| ASSIGNED TASK 1 |
Which two kinds of hallucinogens does the afterglow article say the term is most commonly associated with?
| ASSIGNED TASK 2 |
Write out the afterglow article word for word, from "This phenomenon contrasts" to "(like MDMA) can.".

| SOURCE PASSAGE |

- - -

= Afterglow (drug culture) =

Positive effects that linger beyond the main effects

Afterglow, when used in the context of recreational drug use, refers to positive physical and mental effects that linger after the main effects of a drug have subsided, or after the peak experience has subsided. This state is often characterized by feelings of detachment or increased psychological clarity. The term is most commonly associated with hallucinogens, particularly psychedelics and entactogens. Psychiatrist Walter Pahnke described afterglow as an "elevated and energetic mood with a relative freedom from concerns of the past and from guilt and anxiety."

This phenomenon contrasts with hangovers, a condition that follows the use of various substances, including alcohol.

Common effects of afterglow are described by many drug users:

- Increased confidence
- State of inner peace
- Feeling "cleansed"
- Insomnia

Most drugs do not typically cause afterglow, but some (like MDMA) can.

Afterglow may also occur after the usage of dissociative drugs, such as the NMDA antagonists, dextromethorphan, ketamine, and phencyclidine.

Afterglow occurs after the comedown or landing. Afterglow slowly fades, but can last as short as 24-hours, while some positive post-acute phase of psychedelic drug effects (characterized by elevated mood and openness) have been reported to extend between 6 and 8 weeks.

Animal research has suggested a neurobiological basis for the afterglow: a 2023 study by Nardou, Dölen et al. published in Nature found that psychedelics reopen a critical period of neural plasticity in mice.

- - -

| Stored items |
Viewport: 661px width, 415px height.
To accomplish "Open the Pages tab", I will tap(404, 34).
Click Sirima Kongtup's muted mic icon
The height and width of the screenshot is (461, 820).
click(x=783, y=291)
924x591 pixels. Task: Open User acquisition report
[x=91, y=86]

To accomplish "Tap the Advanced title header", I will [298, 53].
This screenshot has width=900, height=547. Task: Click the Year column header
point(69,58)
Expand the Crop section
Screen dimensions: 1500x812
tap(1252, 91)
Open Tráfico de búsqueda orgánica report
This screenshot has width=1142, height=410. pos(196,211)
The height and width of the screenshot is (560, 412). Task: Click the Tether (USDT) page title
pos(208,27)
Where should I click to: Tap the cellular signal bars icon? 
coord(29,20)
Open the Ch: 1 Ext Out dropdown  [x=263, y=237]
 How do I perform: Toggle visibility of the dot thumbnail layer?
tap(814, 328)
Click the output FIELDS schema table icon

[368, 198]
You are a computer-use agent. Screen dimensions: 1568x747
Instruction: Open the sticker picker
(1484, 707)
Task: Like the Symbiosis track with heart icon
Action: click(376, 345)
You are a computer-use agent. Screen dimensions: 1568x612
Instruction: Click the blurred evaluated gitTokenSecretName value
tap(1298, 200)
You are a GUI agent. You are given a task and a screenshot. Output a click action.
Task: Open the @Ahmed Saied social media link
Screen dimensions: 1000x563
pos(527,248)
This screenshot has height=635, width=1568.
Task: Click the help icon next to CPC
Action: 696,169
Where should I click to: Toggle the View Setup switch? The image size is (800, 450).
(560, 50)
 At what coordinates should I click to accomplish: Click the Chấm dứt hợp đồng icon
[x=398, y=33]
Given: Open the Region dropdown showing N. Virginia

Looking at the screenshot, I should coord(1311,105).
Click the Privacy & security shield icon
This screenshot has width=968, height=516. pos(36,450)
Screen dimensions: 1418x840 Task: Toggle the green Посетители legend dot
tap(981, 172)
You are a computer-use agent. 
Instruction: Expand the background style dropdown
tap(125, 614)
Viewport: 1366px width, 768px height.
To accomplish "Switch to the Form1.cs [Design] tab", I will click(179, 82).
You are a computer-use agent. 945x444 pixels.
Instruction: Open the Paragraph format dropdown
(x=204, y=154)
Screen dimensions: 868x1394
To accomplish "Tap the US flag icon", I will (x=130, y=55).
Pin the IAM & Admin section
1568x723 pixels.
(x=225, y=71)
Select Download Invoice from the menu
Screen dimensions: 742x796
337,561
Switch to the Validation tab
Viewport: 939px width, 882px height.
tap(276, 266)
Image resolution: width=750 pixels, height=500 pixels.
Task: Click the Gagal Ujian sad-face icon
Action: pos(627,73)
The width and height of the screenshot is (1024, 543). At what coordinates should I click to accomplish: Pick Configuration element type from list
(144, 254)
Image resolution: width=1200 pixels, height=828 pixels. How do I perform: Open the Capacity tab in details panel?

- - -

| TASK OUTPUT 1 |
Psychedelics and entactogens.

| TASK OUTPUT 2 |
This phenomenon contrasts with hangovers, a condition that follows the use of various substances, including alcohol.

Common effects of afterglow are described by many drug users:

- Increased confidence
- State of inner peace
- Feeling "cleansed"
- Insomnia

Most drugs do not typically cause afterglow, but some (like MDMA) can.